The excess mortality associated with depressive disorders has been most often attributed to risks for suicide but diverse findings indicate that depressive disorders also increase risks for cardiovascular (CV) mortality. Among the possible mediators is the HPA-axis hyperactivity that characterizes many cases of relatively severe depressive disorder and severity is characteristic of psychotic depressive disorder.
The following describes a 17-year mortality follow-up of 54 patients with Research Diagnostic Criteria (RDC) psychotic major depression or schizoaffective, mainly affective, depression. All had baseline assessments that included a 1mg dexamethasone suppression test with post-dexamethasone samples at 8 a.m., 4 p.m. and 11 p.m.

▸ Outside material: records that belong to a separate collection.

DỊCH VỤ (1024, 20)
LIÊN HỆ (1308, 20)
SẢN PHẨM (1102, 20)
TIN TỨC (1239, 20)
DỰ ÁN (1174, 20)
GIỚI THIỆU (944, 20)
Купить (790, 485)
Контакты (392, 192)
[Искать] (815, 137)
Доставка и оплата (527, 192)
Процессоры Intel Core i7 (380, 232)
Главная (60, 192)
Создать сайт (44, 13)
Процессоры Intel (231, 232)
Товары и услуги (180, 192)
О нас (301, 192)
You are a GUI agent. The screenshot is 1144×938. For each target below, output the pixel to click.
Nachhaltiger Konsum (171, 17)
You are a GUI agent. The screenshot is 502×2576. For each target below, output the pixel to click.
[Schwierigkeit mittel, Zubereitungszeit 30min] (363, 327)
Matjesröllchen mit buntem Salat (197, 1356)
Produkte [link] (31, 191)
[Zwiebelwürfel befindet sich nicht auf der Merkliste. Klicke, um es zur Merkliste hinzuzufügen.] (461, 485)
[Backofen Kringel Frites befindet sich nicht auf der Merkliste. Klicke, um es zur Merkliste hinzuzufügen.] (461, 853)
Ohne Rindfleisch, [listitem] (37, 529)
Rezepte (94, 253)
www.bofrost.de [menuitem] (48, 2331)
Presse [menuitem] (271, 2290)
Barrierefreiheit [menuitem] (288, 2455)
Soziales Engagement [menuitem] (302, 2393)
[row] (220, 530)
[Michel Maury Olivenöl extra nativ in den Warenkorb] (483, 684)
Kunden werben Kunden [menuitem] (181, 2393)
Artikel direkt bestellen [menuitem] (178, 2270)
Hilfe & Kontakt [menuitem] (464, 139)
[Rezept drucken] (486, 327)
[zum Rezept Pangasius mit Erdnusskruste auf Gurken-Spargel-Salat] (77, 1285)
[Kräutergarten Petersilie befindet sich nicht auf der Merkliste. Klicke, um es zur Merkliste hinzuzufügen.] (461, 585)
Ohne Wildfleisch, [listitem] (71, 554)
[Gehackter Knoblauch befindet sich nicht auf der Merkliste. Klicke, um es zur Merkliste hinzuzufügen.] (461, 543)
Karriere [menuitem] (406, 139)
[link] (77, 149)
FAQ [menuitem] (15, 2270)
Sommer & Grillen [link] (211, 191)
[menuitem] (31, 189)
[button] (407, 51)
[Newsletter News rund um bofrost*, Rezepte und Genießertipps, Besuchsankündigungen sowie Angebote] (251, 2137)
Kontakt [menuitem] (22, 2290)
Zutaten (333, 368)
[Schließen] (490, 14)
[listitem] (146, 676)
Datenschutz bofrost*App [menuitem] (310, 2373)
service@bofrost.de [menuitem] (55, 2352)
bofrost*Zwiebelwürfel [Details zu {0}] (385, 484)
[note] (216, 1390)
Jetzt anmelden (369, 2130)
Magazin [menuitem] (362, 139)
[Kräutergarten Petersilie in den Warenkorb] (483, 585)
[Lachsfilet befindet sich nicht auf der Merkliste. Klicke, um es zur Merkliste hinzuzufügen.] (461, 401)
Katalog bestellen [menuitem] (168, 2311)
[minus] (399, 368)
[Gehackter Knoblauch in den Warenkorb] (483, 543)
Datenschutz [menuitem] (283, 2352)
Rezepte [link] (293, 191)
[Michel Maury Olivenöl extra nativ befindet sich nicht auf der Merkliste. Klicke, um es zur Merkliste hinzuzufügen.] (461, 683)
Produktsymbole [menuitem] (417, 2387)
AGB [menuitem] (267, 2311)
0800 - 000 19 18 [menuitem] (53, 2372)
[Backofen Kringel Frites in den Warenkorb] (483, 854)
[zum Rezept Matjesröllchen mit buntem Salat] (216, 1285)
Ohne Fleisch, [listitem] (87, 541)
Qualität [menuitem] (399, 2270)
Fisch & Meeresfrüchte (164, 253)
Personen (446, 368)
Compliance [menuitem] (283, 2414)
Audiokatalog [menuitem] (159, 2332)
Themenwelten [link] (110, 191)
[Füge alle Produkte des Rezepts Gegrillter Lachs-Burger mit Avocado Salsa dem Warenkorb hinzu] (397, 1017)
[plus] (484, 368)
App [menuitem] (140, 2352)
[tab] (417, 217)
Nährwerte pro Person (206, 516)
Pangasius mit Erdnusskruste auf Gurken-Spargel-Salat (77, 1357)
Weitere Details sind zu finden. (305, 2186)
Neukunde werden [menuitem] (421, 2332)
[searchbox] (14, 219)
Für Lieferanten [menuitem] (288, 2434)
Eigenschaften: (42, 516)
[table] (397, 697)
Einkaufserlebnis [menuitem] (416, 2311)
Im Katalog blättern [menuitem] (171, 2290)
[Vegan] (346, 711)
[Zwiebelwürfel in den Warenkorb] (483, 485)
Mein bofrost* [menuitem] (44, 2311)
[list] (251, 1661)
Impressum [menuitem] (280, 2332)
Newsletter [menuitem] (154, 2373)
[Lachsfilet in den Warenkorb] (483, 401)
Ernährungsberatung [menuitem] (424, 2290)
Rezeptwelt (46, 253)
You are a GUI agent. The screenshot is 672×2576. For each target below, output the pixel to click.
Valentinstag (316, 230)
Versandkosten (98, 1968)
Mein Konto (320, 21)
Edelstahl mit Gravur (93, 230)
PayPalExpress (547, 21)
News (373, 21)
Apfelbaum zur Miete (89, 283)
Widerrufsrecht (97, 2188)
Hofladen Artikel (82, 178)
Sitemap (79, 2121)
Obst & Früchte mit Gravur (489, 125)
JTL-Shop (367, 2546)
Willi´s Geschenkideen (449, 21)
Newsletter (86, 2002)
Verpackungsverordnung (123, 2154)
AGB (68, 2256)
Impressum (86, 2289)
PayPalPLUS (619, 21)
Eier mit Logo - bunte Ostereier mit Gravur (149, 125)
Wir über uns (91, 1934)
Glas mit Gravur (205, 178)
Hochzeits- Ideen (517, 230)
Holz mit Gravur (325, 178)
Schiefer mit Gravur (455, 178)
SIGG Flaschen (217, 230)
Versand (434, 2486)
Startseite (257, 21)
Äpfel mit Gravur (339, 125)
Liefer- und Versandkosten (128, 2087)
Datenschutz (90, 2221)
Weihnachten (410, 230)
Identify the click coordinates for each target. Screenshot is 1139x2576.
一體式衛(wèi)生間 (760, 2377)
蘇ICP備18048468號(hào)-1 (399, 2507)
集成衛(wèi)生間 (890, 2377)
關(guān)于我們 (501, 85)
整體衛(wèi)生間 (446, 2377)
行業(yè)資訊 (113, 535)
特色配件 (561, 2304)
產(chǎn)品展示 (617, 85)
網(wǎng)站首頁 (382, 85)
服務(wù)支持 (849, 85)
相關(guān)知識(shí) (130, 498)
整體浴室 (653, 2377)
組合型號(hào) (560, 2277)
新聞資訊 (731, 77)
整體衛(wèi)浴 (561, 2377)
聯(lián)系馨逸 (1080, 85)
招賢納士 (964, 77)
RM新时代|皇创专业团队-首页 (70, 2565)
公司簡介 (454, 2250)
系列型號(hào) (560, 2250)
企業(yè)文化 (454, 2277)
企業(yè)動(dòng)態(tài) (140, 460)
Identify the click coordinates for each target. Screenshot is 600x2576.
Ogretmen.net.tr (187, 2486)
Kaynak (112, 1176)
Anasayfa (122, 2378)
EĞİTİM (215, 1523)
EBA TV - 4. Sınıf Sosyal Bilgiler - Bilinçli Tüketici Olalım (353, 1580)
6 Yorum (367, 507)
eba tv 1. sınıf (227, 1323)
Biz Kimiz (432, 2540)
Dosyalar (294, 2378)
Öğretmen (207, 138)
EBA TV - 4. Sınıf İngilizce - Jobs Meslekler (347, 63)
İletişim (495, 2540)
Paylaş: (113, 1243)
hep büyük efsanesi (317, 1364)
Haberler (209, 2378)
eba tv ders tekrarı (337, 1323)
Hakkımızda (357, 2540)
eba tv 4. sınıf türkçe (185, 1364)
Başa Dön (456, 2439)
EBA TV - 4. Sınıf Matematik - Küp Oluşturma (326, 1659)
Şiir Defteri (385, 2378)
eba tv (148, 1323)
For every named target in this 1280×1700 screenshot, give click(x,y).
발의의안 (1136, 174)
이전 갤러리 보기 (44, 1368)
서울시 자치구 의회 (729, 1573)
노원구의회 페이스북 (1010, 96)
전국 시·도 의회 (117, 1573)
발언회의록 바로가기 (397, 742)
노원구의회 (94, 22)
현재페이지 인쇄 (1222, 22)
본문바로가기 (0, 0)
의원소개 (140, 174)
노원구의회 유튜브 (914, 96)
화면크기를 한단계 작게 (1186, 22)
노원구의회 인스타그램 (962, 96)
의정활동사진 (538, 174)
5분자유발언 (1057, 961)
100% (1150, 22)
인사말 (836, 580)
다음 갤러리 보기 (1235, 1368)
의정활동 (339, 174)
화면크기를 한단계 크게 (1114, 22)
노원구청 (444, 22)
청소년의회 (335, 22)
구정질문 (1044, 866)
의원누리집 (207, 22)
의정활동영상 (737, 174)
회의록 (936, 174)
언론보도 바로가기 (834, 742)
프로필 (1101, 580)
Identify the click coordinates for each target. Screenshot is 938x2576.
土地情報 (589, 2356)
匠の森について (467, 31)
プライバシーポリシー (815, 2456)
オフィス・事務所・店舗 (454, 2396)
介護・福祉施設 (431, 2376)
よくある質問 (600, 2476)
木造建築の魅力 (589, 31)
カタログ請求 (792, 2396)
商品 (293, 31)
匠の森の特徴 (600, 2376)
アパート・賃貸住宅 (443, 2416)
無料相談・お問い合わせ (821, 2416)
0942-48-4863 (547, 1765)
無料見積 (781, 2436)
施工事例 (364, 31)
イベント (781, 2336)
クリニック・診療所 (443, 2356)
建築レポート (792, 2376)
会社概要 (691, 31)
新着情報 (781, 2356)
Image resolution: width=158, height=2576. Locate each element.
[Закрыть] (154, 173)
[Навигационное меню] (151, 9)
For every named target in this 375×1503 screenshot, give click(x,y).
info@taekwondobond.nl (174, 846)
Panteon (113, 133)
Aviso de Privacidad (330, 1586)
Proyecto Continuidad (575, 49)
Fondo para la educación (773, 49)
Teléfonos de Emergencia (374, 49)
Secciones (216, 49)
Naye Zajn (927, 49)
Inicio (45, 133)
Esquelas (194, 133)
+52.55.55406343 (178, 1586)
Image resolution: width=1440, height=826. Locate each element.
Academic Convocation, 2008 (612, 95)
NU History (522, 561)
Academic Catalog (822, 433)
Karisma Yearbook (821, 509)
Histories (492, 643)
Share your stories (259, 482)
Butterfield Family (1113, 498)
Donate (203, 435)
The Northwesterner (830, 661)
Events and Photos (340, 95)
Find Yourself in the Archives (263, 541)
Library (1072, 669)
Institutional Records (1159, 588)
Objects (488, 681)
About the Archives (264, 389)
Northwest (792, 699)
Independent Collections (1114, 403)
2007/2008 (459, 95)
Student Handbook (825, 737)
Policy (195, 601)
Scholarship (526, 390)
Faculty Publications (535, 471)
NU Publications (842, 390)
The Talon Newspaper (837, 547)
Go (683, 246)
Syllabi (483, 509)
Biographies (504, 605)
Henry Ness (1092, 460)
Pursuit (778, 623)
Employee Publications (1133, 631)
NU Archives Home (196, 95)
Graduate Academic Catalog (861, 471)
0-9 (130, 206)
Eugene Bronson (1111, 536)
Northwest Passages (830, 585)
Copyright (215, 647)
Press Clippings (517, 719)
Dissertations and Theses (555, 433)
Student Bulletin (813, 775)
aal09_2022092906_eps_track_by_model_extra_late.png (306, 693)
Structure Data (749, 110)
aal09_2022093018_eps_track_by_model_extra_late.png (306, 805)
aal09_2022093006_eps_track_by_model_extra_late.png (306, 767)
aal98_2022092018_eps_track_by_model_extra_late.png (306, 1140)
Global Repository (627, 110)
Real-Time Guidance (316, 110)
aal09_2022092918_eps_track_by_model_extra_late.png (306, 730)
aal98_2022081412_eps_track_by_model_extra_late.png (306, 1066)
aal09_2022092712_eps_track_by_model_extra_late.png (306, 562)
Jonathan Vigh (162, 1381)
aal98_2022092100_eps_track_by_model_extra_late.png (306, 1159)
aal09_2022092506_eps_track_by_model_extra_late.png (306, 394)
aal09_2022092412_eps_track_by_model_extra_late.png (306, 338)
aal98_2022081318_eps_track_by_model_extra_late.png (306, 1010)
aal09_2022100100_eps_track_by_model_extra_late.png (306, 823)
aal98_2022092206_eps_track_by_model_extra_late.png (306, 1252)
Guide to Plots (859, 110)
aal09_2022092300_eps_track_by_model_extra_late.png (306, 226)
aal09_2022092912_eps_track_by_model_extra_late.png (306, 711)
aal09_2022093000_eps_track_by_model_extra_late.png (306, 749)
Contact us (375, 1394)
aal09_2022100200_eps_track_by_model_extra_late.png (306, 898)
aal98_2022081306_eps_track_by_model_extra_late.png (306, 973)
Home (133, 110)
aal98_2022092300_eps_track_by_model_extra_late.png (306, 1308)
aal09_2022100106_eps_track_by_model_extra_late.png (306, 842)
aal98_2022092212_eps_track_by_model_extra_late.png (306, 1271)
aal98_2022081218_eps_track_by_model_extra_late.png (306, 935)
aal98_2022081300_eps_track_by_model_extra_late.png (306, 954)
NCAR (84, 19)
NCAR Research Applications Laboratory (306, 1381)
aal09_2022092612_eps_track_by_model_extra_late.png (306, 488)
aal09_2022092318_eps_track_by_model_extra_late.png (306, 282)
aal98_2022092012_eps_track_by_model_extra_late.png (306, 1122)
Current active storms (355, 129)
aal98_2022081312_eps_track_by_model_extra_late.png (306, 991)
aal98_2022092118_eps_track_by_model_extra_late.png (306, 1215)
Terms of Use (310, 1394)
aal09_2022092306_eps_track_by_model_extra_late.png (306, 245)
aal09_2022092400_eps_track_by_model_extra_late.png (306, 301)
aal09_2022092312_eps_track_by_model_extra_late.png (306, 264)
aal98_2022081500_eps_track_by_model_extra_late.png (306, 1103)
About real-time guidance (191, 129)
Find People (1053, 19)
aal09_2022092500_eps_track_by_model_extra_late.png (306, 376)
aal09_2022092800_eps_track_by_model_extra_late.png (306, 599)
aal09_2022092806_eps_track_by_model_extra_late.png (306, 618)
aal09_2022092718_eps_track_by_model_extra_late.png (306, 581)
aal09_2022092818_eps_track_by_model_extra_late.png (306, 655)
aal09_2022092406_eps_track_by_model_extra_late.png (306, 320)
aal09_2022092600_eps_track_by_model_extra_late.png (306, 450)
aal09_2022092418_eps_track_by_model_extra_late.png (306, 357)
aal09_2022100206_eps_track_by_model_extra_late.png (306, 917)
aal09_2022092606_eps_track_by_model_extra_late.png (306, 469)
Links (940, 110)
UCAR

Regression analyses showed that both greater age and higher maximum post-dexamethasone cortisol concentrations predicted deaths due to cardiovascular (CV) causes (t = 4.01, p < .001 and t = 3.03, p = .004, respectively); the 11 p.m. cortisol concentration predicted death due to suicide (t = 2.05, p = 0.048). The 4 who died from CV disease had a mean (SD) post-dexamethasone cortisol concentration of 18.0 (6.0) μg/dl while the mean (SD) value for the remaining 50 patients was 7.6 (6.6) μg/dl (t = 3.03, df = 53, p = 0.004). Regression analyses showed the 11 p.m. post-dexamethasone value to be predictive of suicide (t = 2.05, p = 0.048).
Conclusions should be tentative because an earlier follow-up of a more heterogeneous, but larger, sample did not find a relationship between DST results and CV mortality, and because only 4 CV deaths occurred in the present study. HPA-axis hyperactivity is probably only one of a number of factors that link depressive disorder to CV mortality.